Bring together all lines of the material below that contain the string "options".
========================================================================
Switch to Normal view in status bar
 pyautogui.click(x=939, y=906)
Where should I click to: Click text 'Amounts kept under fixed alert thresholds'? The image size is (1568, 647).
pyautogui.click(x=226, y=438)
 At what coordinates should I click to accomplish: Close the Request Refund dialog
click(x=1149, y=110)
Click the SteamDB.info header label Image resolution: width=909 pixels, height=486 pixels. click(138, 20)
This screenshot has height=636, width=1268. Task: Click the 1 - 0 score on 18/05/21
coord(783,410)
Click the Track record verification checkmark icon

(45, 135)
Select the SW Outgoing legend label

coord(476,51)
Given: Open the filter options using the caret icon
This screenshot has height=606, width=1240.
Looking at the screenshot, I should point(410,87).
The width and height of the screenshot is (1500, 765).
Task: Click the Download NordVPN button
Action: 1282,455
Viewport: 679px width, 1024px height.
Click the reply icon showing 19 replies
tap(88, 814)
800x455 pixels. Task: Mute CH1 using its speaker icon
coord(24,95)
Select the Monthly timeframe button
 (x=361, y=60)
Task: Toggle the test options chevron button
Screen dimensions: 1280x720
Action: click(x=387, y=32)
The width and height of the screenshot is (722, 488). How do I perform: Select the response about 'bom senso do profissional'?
========================================================================
» EXERCISE RESULT
Given: Open the filter options using the caret icon
Task: Toggle the test options chevron button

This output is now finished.